Kanunî Sultan Süleymân Döneminde Tamirat ve Yeni Eserler
Yavuz Sultan Selim Dedemizden sonra tahta çıkan Sultan Süleyman Dedemiz Kudüs’te bu dönemde birçok tamir faaliyeti ve yeni eserler yaptırdı.
Kubbetü’s-Sahra
Kubbetü’s-Sahra’ya özel önem verilmiş, mimarînin çok fazla ilerleme kaydettiği bu dönemde Kubbetü’s-Sahra’yı kaplayan tarihî mozaikler 1548- 1561 yılları arasında İstanbul’dan özel olarak getirilen çinilerle değiştirilmiştir.

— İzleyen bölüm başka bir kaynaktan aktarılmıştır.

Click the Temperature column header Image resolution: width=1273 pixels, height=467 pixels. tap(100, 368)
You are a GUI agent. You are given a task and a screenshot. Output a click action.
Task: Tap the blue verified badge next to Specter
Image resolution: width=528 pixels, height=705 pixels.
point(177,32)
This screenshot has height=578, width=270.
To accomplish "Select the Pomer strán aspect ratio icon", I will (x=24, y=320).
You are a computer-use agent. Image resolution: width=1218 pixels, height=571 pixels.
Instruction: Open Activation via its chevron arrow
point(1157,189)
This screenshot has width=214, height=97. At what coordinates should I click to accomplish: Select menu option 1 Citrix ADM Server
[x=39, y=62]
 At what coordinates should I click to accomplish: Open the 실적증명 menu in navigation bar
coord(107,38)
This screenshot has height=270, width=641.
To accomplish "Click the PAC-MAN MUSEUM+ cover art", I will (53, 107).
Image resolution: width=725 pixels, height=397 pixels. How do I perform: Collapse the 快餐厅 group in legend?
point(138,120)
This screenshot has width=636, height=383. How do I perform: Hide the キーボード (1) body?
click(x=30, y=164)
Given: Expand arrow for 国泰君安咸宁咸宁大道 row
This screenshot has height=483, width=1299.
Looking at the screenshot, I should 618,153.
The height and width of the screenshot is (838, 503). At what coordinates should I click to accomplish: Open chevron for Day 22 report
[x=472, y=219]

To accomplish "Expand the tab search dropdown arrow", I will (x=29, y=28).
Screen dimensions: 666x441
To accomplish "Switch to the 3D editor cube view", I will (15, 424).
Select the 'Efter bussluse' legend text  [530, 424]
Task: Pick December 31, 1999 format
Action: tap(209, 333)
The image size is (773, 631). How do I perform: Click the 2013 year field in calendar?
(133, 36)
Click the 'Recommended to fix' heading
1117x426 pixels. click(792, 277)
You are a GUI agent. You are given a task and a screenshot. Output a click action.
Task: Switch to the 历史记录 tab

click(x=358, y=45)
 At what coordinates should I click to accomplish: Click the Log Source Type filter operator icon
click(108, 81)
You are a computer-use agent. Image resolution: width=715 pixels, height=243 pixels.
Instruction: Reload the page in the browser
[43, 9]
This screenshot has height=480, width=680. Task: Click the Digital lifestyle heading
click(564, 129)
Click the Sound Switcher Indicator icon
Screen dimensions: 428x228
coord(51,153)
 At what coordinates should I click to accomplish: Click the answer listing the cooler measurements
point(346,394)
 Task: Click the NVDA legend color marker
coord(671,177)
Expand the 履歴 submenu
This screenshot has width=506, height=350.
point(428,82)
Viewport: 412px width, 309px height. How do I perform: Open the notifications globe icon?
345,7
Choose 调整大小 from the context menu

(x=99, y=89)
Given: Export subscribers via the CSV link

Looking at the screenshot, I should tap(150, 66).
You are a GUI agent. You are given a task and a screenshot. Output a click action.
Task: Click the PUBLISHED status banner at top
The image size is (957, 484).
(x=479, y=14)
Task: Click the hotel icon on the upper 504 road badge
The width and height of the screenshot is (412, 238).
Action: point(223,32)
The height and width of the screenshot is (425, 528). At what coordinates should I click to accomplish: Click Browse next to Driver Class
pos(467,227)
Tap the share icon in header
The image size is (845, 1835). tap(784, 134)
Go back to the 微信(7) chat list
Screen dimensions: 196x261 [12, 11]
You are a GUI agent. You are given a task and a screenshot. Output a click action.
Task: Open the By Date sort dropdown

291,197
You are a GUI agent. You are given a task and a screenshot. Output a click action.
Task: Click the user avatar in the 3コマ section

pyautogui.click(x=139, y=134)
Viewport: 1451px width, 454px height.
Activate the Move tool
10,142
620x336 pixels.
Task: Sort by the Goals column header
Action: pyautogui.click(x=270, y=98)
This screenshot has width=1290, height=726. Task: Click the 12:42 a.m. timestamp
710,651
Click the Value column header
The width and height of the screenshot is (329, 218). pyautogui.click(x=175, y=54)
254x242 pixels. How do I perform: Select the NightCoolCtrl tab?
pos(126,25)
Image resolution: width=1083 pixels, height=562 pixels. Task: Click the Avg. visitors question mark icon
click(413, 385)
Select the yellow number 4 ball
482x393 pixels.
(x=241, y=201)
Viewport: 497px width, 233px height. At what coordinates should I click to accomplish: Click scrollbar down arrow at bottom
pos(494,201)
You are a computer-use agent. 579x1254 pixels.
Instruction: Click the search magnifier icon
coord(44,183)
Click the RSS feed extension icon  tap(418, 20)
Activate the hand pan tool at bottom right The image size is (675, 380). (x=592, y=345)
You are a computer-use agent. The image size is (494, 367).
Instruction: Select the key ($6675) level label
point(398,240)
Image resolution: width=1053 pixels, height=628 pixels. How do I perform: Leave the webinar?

Yapılan genel restorasyonla kubbe içinde yeni pencere ve havalandırmalar açılmış, kapılar yenilenmiş ve bakırla kaplanmıştır. Kubbetü’s-Sahra’nın duvarları içeriden ve dışarıdan mermerle kaplanmıştır.
Silsile Kubbesi
Sultan Süleymân dedemiz kubbeyi içinden ve dışından özel seramiklerle kaplattırdı. Bu sanat eseri çiniler hâlâ canlılığını korumaktadır.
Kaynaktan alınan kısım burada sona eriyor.